改正民法~共同親権~

第213回通常国会において、改正民法案が提出されました。この改正により、従来は認められていなかった離婚後の親権を父母の両方に認める「共同親権」が新たな選択肢となりました。

これに伴い、X(旧Twitter)では、様々な憶測、デマが拡散されている為、ここで具体的な改正内容を解説したいと思います。

[1]離婚後の親権
現行法では、離婚する場合には、親権者をどちらか一方に定める必要があります(民法819条)。しかし、今回の改正案では、「その双方又は一方を親権者と定める」と規定し、単独親権に加えて共同親権も選択可能になりました(改正民法案819条)。ここで重要なのが、共同親権or単独親権という扱いであり、共同親権を強いられるわけではないことに注意してください。

協議(話し合い)による離婚では、その協議で、裁判による離婚では、その裁判所が併せて親権者を定めます。

一方で、子どもが生まれる前に離婚した場合の親権者は、原則として、母の単独親権となります。しかし、「子どもが生まれた後」に協議を行うことで、父の単独親権や共同親権も選択可能になります。

[2]認知後の親権
婚姻関係のない男女との間に生まれた子どもは、原則「母の子ども」として扱われ、父との親子関係は認められません。そこで、「認知」を行うことによって、親子関係が認められるようになります。

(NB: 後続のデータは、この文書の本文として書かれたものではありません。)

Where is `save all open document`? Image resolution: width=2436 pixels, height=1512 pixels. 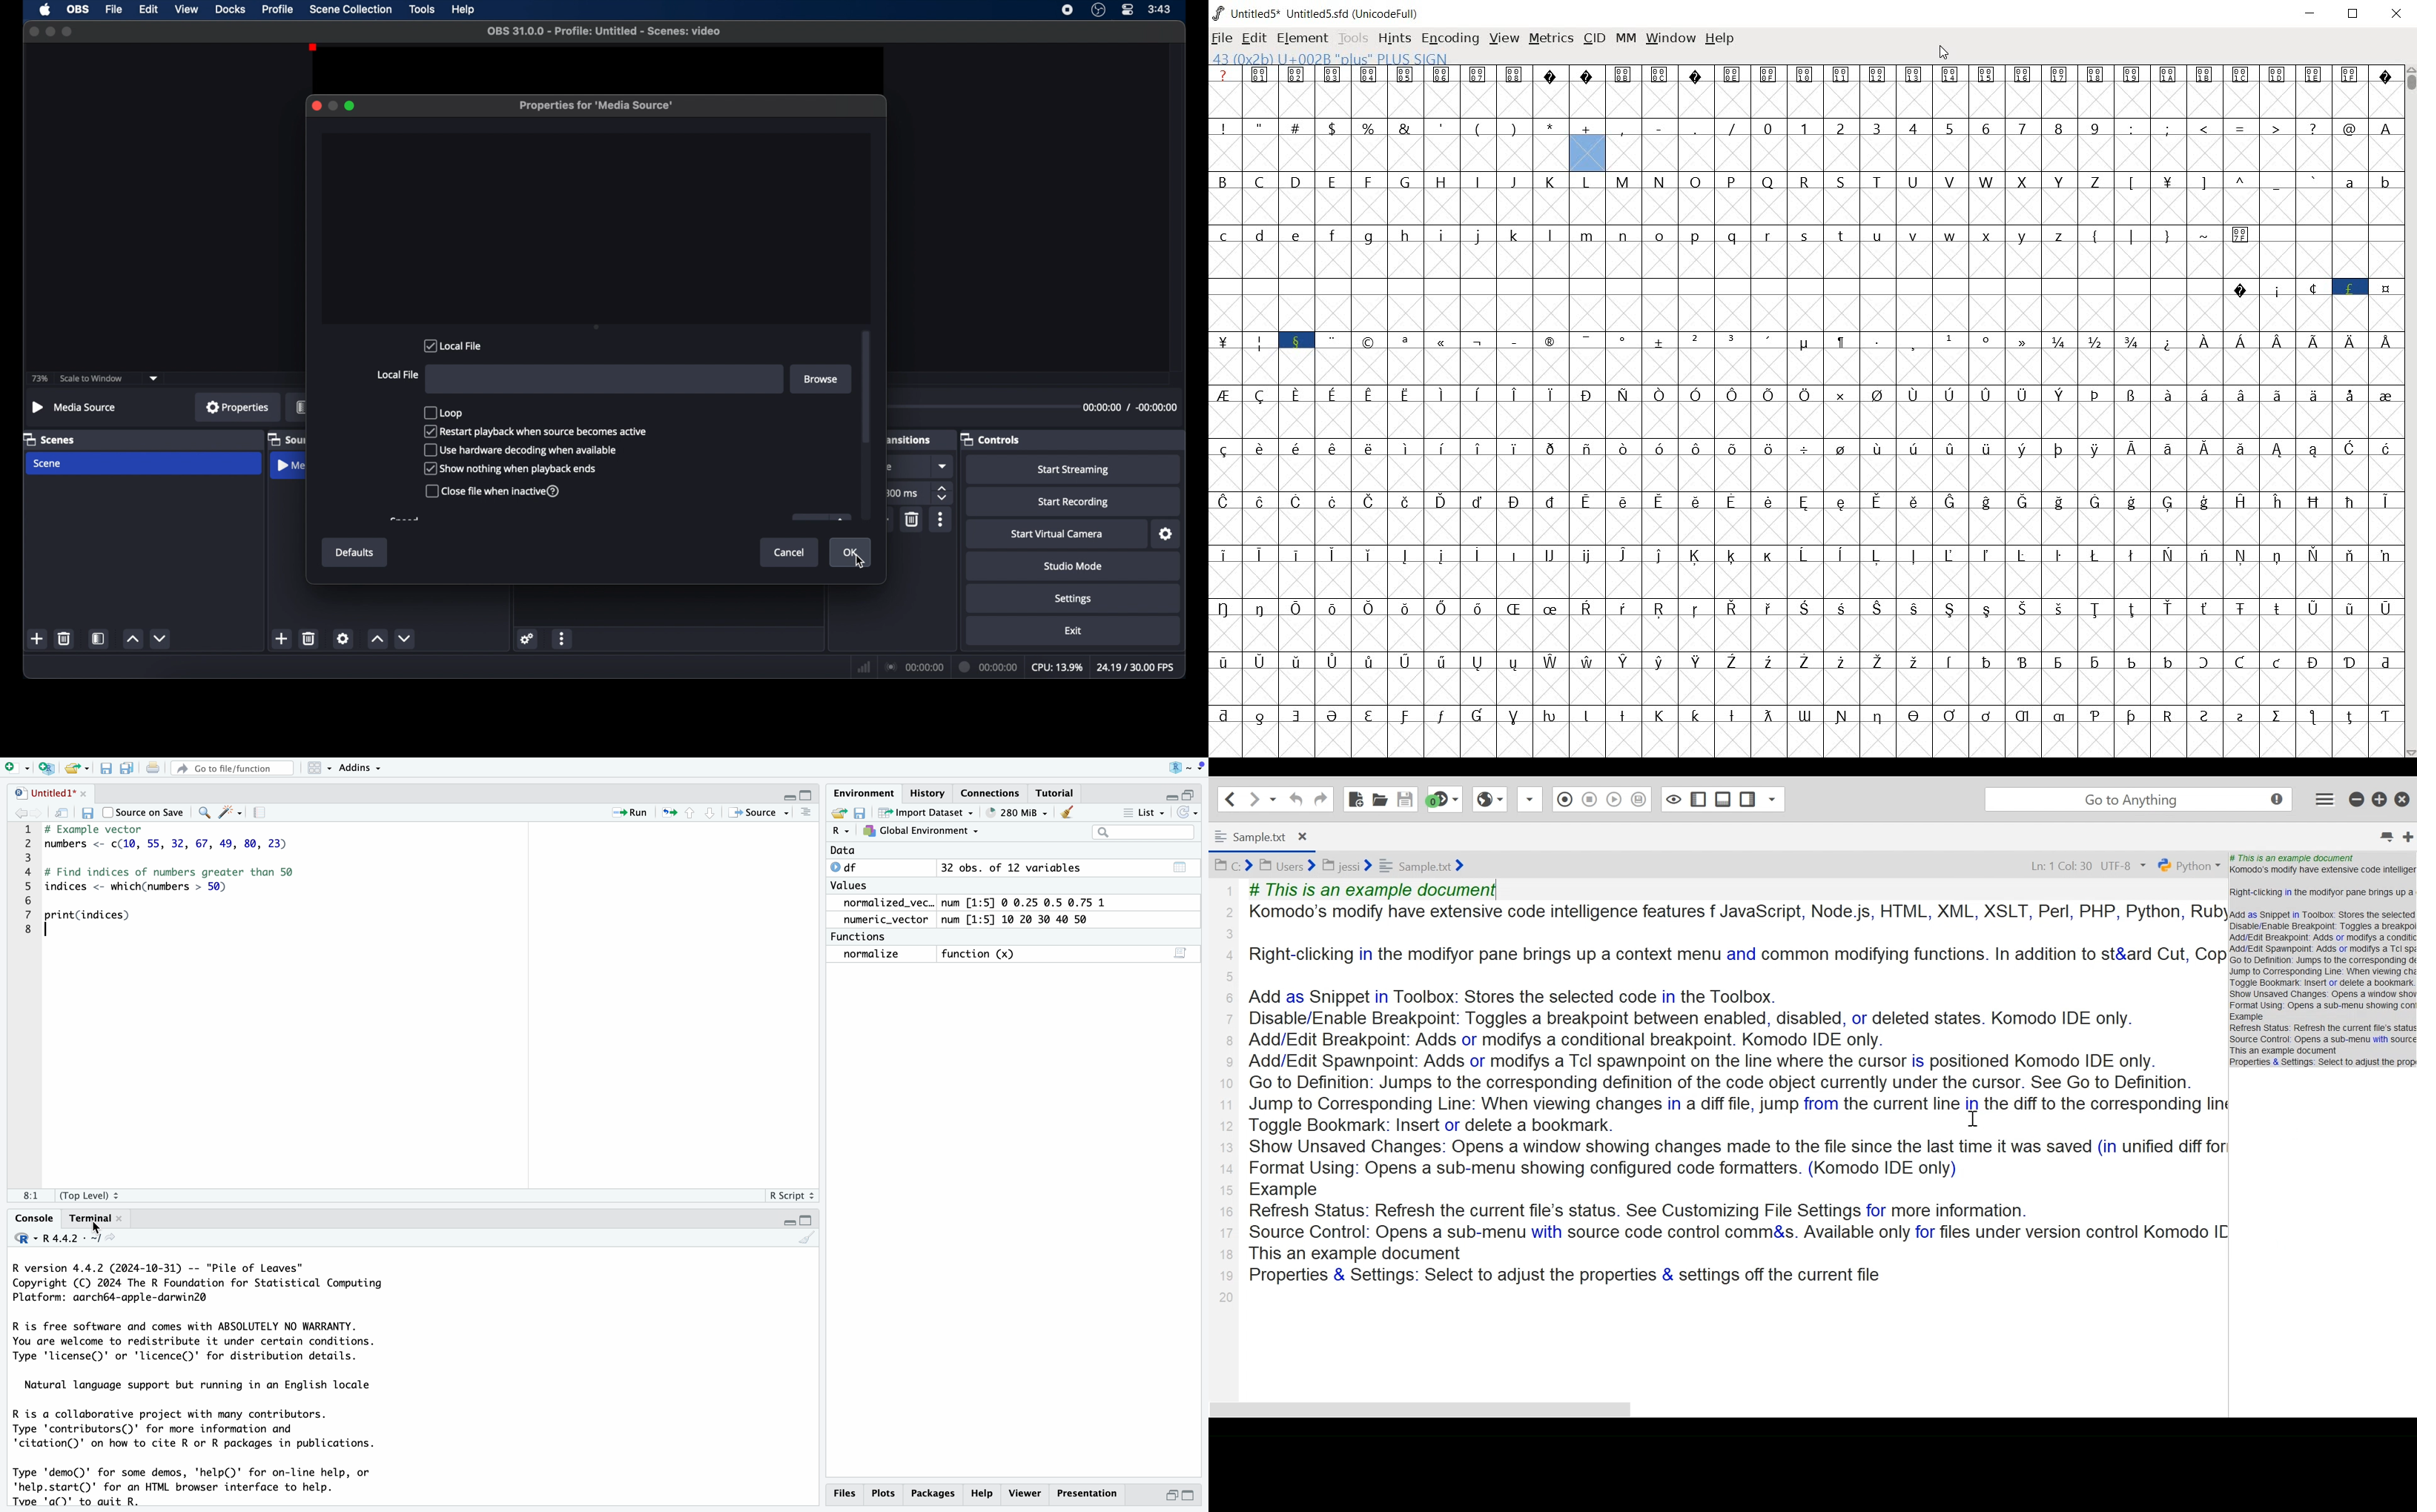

認知」は、あくまで法律上の親子関係を認める制度であるため、認知をしたとしても、父は、親権を得ることはできず、母の単独親権となります。しかし、父母の協議があれば、父の単独親権や共同親権も可能になります。

[3]親権の審判
上記のように離婚・認知後の親権は、協議によって決定しますが、もし、協議ができない、協議しても合意が得れないという場合には、家裁に審判の請求を行うことによって、協議に代わって親権者を定めることができます。

これらの審判を行う際、裁判所は、子どもの利益や親子の関係、両親の関係などの諸事情を考慮する義務が課せられています。その結果として、共同親権が子どもにとって害である場合には、単独親権となります。これは、逆に言えば、子どもにとって害がない場合には、共同親権が原則となるとも言えます。

また、子どもの利益のために必要がある場合には、子どもやその親族が家裁に請求することによって、親権者を変更することができます。

親族とは、六親等内の血族、配偶者、三親等内の姻族を指します。

[4]親権の行使方法
改正民法案では、親権の行使方法に関する規定が独立・新設されました。現行法では、婚姻中(共同親権の間)は、父母の一方が親権の行使ができない場合を除いて、共同して行わなければならないと規定されています(民法819条)。

これに対し、改正民法案では、原則共同親権としながらも、
①単独親権のとき
②父母の一方が親権の行使ができないとき
③子の利益のため急迫の事情があるとき
④監護・教育に関する日常の行為に係るとき
の場合には、単独で親権を行使可能としています。①と②については、現行と変わりませんが、③、④が新たに加わりました。

現行法の共同親権では、②の場合を除いて、共同で行使する必要がありました。その為、子どもの手術を行う際でも、DVにより面会を禁止している父の同意を得る必要がありました(大津地判令4・11・16)。

しかし、③の新設により、共同親権でも「手術」という審判の結果を待つ時間的余裕がない場合には、単独的に行使が可能になったものと考えられます。④については、従来から法解釈としてされてきた内容が、今回の改正により、明確化された形になります。

また、特定の事柄に関する場合に関して、父母の協議が調わず、子の利益のために必要がある場合には、父や母が家裁に請求することで、家裁は、単独で行使可能である旨を定めることもできます。

[5]まとめ
変更点自体は、まだまだ沢山ありますが、今回は、重要な部分に絞って解説しました。共同親権を認めるというのは、極めて重大な変更である為、慎重な検討は必要ですが、ありもしないデマを流布し、それに基づいた批評は控えて頂きたいと思います。